How to Become a Good Investor



If you are serious about becoming just financially free or even wealthy then becoming a good investor will surely get you there. Investing is a form of passive income that you can use as leverage. Most people that have become wealthy got there by leveraging passive income. With that being said, investing is not for everyone.
Here are 12 things to consider:
1- Debt elimination:
If you are deep in debt or are just barely getting by, then you should hold off until you can free up some funds to start with. Before you are able to make any additional income, you should eliminate any outstanding debt outside of a mortgage or car loan. For people juggling bills, it would be best to increase your current income by working a little overtime or even taking on a part time job to raise extra funds. Use your present income to pay your current living expenses and your extra part time income to put down lump sums payments on your debt. Once your debts have been eliminated, now it is the time to invest.
2- What Can You Afford?
What can you afford to lose? No one wants to think about losing money but this is a part of life. Sometimes it will cost us to learn. Top investors have all lost money here and there and in fact still do every now and then. Now after you have paid all living expenses and found extra income, how much can you really afford to lose just in case something went wrong? Spend no more than you are willing to lose comfortably.
3- Choose Only One:
Start small by taking baby steps. Pick only one area to invest in once you have found income to play with. There are many places to choose from like: stocks, bonds, real estate, currency trading and precious metals. Choose only one that interests you. Have you ever heard: "jack of all trades but master of none?"
4- Educate:
Now it is time to educate yourself in this area. You want to learn as quickly as possible about what you are getting yourself into. Do not leave any room open for failure. Once you learn about this form of investing and it still feels right for you, then start pursuing it.
5- Take Action:
Now that you are educated in this area, it is time for action. The experts say that knowledge is power but it really is only potential power. It is only power unless you apply it with action.
6- Start Small:
As I said above, take baby steps. Learn how to walk before you can run. Invest a little to test how fertile the soil is where you intend to go. If it starts to bring you an increase over time, invest a little more.
7- Have Patience:
Do not expect to become a millionaire overnight. Anything worthwhile takes time to grow and harvest. Your first year can be your learning curve and it still doesn't end there. Professionals are always increasing their skills and expertise by constant never ending growth.

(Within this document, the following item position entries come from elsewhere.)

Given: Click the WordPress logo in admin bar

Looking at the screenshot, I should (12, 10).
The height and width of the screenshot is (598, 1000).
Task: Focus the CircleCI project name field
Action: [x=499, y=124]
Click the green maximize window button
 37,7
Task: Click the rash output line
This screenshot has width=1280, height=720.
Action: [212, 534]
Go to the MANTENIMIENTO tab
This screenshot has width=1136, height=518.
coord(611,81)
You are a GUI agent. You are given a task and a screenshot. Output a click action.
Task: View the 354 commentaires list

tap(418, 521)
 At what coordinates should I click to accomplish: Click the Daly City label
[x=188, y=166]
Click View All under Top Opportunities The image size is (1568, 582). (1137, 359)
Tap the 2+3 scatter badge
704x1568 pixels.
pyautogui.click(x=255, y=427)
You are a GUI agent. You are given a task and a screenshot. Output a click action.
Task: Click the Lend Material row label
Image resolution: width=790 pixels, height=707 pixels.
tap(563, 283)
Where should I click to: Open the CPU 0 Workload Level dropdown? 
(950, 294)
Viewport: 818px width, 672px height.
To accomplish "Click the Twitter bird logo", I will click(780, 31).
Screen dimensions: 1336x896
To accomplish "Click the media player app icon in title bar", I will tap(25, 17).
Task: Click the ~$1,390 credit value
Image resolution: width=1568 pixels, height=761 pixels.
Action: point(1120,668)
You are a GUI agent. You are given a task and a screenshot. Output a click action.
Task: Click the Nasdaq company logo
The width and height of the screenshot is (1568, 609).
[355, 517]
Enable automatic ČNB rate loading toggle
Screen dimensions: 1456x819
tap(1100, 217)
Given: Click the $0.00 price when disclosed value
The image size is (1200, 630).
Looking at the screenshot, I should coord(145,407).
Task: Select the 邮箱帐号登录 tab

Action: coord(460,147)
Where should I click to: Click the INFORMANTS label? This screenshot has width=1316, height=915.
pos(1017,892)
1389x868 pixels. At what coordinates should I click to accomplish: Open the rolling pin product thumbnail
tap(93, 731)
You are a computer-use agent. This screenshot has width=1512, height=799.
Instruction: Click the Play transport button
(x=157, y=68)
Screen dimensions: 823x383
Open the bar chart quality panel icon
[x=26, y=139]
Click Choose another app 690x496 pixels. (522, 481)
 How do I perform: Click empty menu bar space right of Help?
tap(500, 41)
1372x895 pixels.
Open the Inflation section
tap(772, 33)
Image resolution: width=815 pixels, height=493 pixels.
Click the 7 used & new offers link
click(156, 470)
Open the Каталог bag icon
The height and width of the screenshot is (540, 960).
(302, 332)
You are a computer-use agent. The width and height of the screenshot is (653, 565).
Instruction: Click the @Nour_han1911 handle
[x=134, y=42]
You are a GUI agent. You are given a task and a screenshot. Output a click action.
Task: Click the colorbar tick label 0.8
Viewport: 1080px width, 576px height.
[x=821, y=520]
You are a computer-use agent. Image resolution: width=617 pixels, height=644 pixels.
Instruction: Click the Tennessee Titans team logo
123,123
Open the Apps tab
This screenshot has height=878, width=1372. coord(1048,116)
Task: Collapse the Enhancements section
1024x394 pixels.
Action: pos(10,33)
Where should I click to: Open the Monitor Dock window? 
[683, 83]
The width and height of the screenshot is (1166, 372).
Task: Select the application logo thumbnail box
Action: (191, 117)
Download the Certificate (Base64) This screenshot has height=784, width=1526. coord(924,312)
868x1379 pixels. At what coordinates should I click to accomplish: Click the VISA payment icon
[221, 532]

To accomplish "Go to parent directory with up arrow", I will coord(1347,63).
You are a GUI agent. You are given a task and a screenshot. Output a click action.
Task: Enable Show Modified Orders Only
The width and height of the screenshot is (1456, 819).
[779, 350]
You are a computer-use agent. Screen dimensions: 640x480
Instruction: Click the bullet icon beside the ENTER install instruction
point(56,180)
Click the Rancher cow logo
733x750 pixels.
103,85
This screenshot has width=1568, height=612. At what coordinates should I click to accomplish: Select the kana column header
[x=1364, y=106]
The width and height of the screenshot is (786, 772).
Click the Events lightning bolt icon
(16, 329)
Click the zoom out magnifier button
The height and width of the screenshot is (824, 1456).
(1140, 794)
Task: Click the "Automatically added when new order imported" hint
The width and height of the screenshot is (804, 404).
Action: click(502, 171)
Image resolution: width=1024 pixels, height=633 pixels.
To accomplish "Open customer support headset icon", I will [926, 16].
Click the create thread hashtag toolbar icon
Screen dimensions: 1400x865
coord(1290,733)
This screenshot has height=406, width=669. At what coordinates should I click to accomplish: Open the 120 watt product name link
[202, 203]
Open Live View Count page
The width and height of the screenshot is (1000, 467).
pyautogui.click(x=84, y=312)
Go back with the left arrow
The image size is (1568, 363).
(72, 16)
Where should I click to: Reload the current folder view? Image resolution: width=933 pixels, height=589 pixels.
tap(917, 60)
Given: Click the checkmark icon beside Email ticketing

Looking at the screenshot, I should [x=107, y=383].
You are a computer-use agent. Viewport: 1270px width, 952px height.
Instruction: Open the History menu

8- Do not place all your eggs in one basket:
Do spend all of your money in one place. Sure become a master in one area but that doesn't mean to take a gamble with your life savings. Keep your nest egg safe if you have one.
9- Repeat:
Now once you have found a good match with a venture and it starts to give you a steady return, invest more into it or find another one and repeat the steps above.
10- Model:
Look up successful investors. Read there story about how they got started and what they did. Take similar steps and you will have similar results. Study and model these people if you are truly serious.
11- Network:
Network with other investors in your niche for support. The more you learn the less you lose. Risk is a part of life. Nothing is secure. The bigger the risk, the larger the reward will be for you. The best way to cut down on risk is to make fewer mistakes. The best way to learn what not to do is by leveraging other people's mistakes. Join forums and start networking today.
12- Keep the Tax Man happy:
Now once you have found an area to invest in and have become successful, find out from a qualified tax professional how to treat investment income. This income is an income none the less and you can sure bet that the authorities want their cut from your profits. Tax pro's or chartered accountants would be the best people to advise you how and what you can legally write off in order to keep most of your hard earned money in your pocket where it belongs.